Top of RECORDS TO PROCESS

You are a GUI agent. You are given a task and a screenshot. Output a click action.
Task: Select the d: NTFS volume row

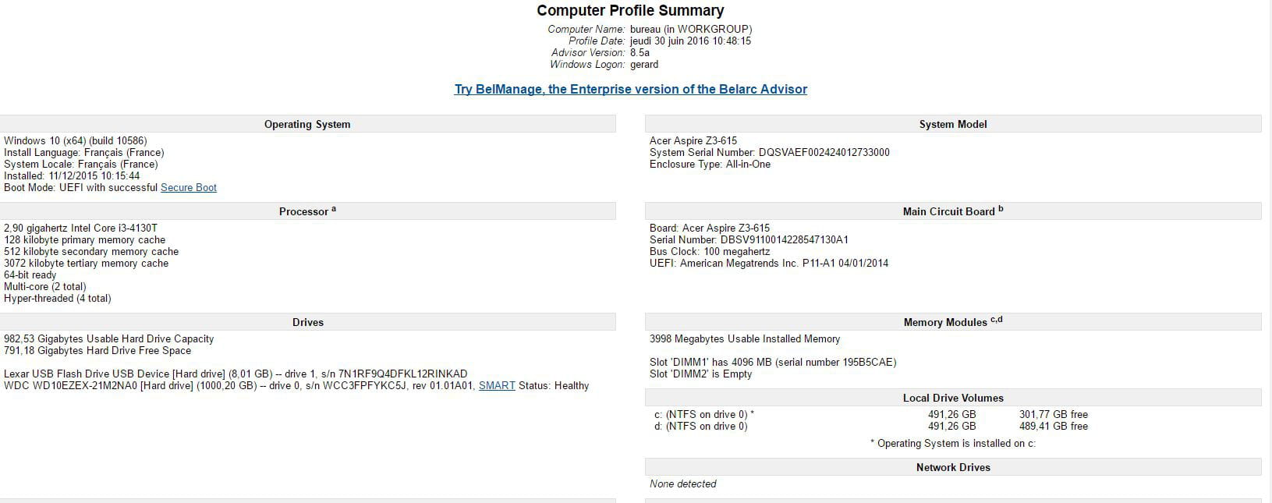700,426
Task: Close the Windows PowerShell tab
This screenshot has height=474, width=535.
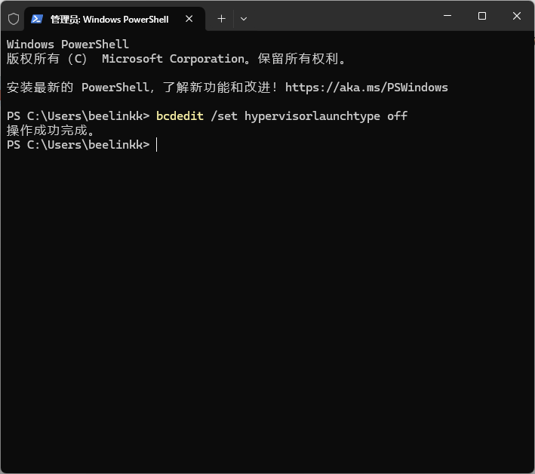Action: pyautogui.click(x=190, y=19)
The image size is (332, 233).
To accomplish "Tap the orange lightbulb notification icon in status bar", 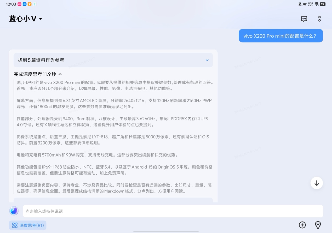I will click(30, 4).
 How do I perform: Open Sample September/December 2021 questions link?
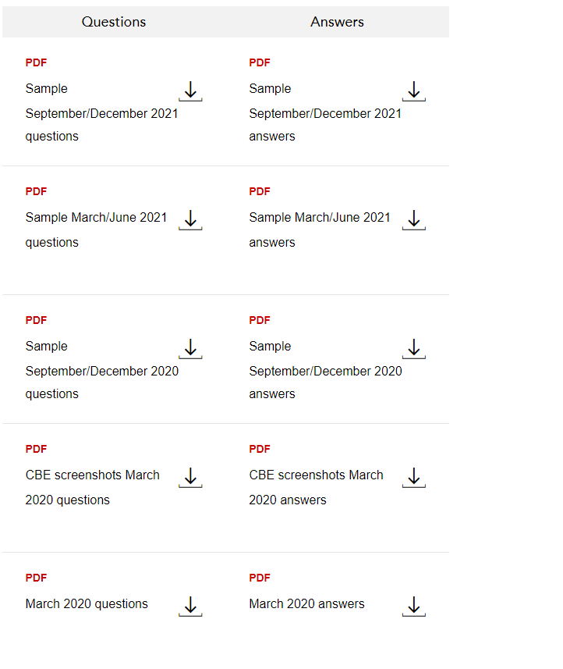coord(102,112)
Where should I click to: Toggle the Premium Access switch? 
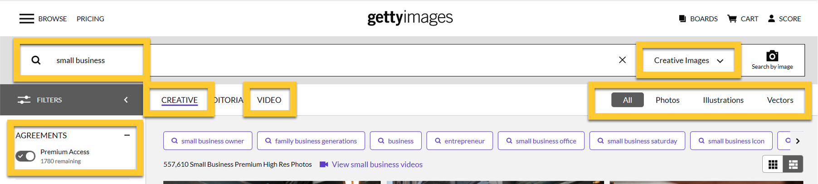[x=25, y=156]
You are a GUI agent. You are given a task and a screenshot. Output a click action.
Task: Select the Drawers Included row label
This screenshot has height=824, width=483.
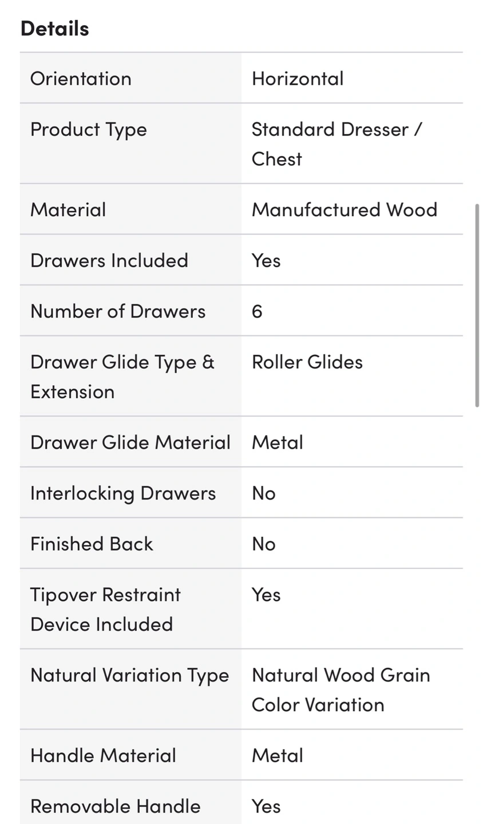pyautogui.click(x=109, y=260)
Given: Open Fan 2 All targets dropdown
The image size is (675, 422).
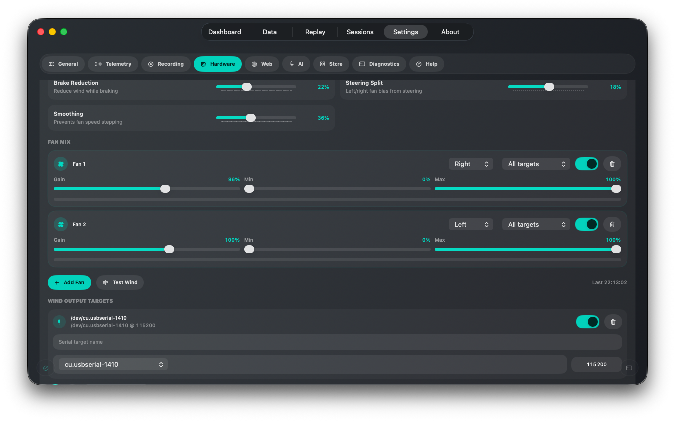Looking at the screenshot, I should (536, 225).
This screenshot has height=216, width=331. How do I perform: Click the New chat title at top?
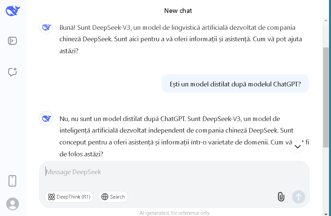(178, 11)
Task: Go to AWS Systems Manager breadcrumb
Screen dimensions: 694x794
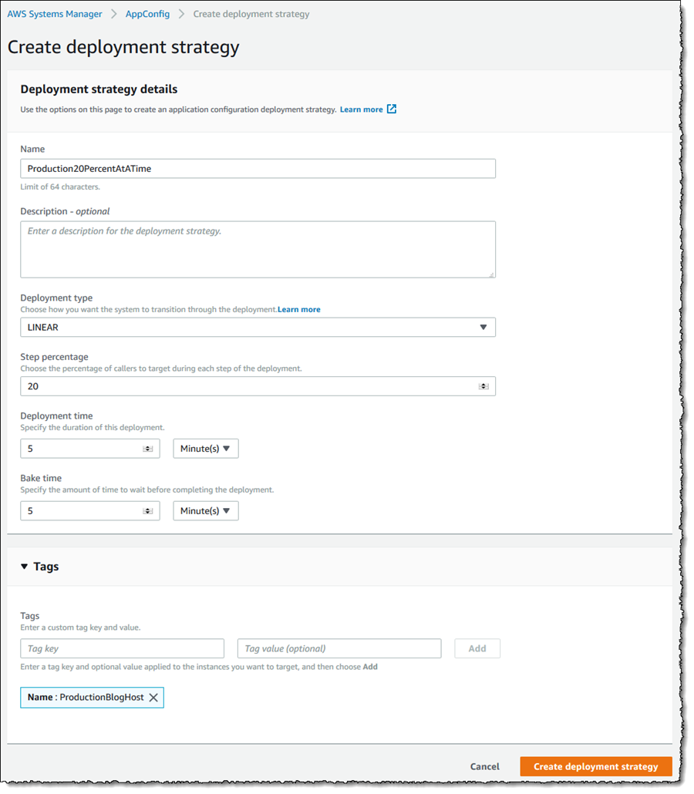Action: pos(55,14)
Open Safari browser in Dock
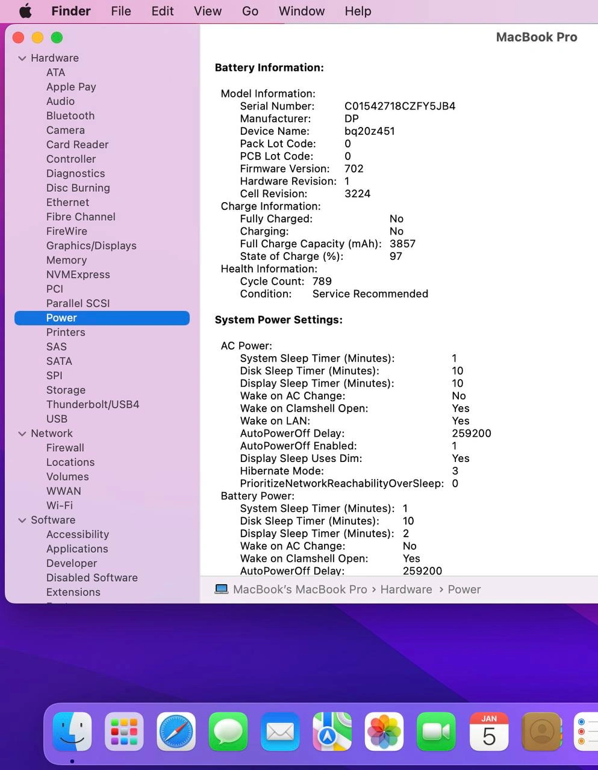 click(x=176, y=732)
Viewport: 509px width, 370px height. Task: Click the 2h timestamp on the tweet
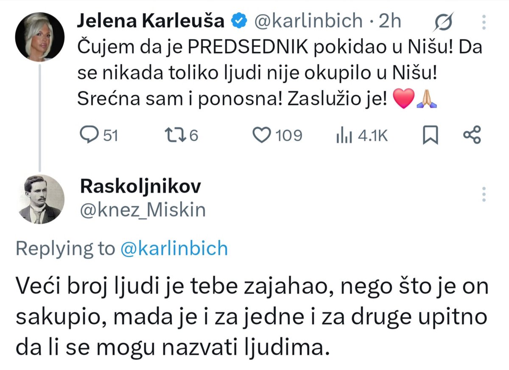[390, 21]
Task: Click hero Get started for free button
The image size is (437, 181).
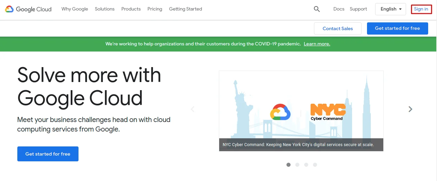Action: [x=48, y=154]
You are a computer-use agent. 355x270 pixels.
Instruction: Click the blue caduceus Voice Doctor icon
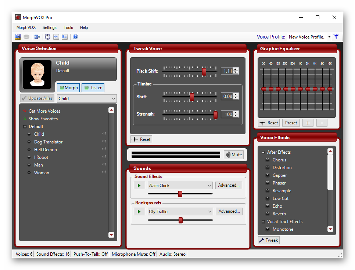coord(336,37)
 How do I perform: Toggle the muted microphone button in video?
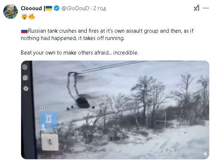click(50, 142)
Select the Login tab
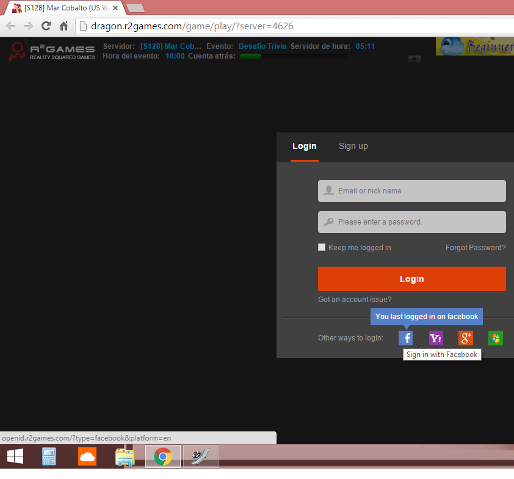This screenshot has height=479, width=514. pos(304,146)
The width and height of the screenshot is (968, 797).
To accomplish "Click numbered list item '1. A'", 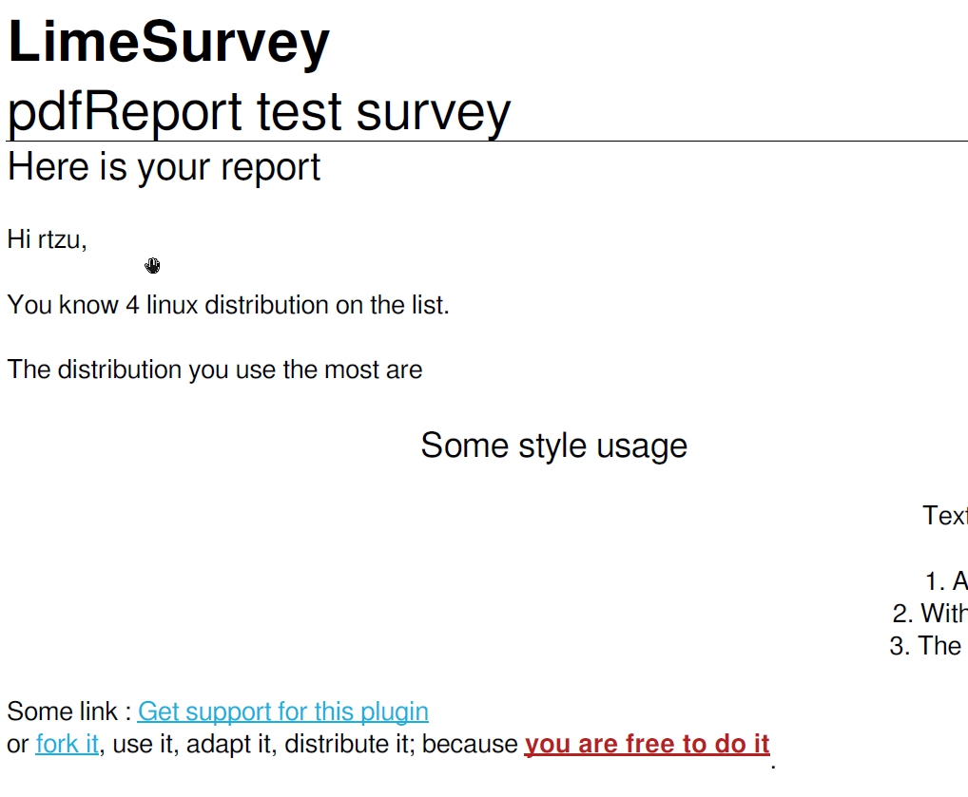I will [946, 580].
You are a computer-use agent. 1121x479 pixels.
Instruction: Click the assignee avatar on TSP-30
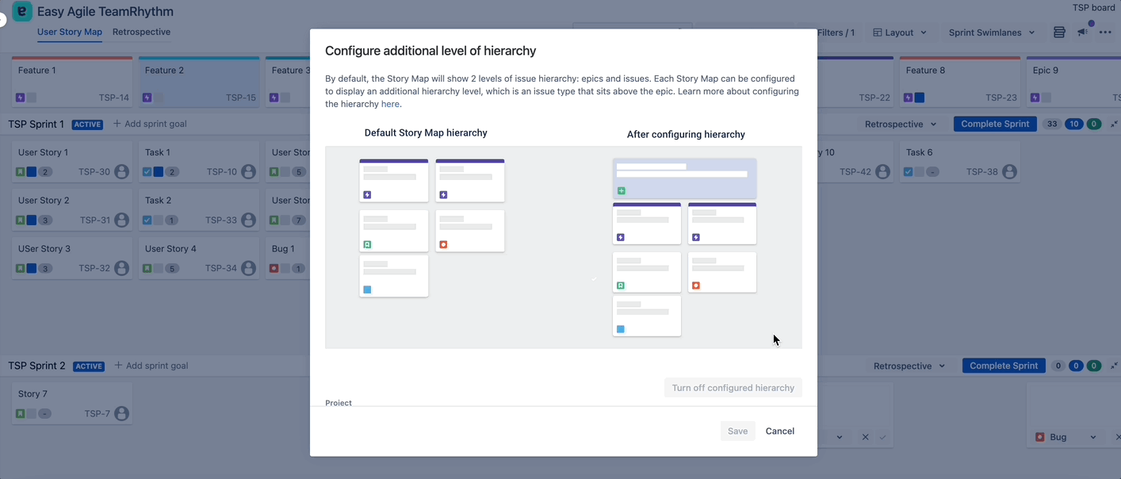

Bottom of RECORDS TO PROCESS

_ASSIGNED TASK_:
Number of lines holding "agent" in the listing above: work it out and give that number alone.

_SOLUTION FOR THIS TASK_:
4